E-cigarette shouldn’t be sold to minors, and government should restrict advertising so they aren’t marketed to kids. But the FDA’s drastic overstep today will require e-cigarettes not already on the market by February 2007 to undergo a costly and onerous Premarket Tobacco Application process that holds e-cigarettes to a standard nearly impossible to prove, and one that well-established actual cigarettes don’t have to face.

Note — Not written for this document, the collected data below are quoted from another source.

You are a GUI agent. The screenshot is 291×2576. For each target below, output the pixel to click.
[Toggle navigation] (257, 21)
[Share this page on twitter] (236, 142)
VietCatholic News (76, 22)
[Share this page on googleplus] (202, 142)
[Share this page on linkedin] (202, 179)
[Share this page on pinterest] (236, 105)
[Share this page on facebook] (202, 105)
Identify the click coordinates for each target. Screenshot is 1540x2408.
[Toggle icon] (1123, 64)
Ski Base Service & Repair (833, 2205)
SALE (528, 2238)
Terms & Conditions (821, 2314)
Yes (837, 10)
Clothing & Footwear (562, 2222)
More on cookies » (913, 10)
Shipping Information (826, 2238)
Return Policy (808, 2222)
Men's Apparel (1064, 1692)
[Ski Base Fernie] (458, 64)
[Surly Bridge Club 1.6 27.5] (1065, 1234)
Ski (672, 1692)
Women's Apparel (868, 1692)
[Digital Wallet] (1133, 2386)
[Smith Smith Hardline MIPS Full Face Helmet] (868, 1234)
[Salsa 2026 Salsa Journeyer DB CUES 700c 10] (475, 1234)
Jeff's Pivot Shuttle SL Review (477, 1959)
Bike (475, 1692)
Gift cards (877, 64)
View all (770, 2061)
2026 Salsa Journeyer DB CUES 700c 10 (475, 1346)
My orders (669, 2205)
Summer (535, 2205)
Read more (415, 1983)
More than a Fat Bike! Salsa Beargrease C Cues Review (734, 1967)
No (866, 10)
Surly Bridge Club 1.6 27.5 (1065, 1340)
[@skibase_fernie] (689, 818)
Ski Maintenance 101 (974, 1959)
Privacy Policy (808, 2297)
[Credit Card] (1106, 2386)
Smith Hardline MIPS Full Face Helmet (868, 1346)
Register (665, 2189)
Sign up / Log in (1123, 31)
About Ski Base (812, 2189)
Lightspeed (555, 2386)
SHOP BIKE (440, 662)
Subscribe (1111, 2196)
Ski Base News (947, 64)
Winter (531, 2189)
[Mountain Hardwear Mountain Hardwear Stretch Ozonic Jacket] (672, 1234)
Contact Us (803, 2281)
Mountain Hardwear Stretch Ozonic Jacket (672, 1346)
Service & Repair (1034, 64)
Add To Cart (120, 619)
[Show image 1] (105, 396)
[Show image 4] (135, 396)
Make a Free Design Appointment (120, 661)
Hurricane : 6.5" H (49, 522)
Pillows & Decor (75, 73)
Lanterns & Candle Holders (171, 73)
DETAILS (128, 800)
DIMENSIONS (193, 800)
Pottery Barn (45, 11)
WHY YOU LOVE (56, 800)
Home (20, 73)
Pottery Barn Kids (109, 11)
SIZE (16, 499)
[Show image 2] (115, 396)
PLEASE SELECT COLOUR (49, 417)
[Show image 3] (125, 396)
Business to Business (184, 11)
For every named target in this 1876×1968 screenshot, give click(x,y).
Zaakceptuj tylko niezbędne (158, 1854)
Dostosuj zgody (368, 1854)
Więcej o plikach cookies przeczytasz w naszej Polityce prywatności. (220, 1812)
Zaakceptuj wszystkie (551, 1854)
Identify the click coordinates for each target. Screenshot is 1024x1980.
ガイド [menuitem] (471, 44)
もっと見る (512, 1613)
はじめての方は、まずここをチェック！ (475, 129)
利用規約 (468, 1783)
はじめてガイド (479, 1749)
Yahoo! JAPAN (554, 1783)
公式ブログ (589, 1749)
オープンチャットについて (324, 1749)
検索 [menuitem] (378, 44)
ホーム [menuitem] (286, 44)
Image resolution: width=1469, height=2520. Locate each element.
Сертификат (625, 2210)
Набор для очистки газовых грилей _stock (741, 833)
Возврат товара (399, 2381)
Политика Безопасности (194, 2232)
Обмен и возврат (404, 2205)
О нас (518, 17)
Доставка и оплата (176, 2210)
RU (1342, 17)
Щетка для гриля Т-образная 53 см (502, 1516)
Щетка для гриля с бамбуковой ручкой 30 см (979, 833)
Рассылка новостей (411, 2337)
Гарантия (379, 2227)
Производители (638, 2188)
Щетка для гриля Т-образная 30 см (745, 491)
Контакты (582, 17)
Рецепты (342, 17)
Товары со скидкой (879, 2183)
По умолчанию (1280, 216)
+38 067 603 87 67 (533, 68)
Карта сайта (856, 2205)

In 2007, e-cigarettes were in their infancy and the first generation iPhone was introduced. Imagine being told that all new smartphones had to be just like the first generation iPhone or makers would have to jump through regulatory hoops not applied to competing products. Now imagine your life depended on it. You can understand why so many former smokers from across the political spectrum are dead set against this rule. They just want to keep their vapes so they can reduce their risk.
If the FDA can’t differentiate between responsible regulation and an effective ban, let me help: Reasonable rules institute vapor battery standards, marketing restrictions and a ban on sales to minors.
These are requirements in a bipartisan bill that would stop the FDA from subjecting e-cigarettes on the market to perhaps unprovable standards that would put small and innovative competitors to Big Tobacco out of business. Congress can undo some of FDA’s damage by including this provision in the final spending bill.
Jeff Stier is a senior fellow at the National Center for Public Policy Research, which receives 1.4% of its support from the tobacco and e-cigarette industry.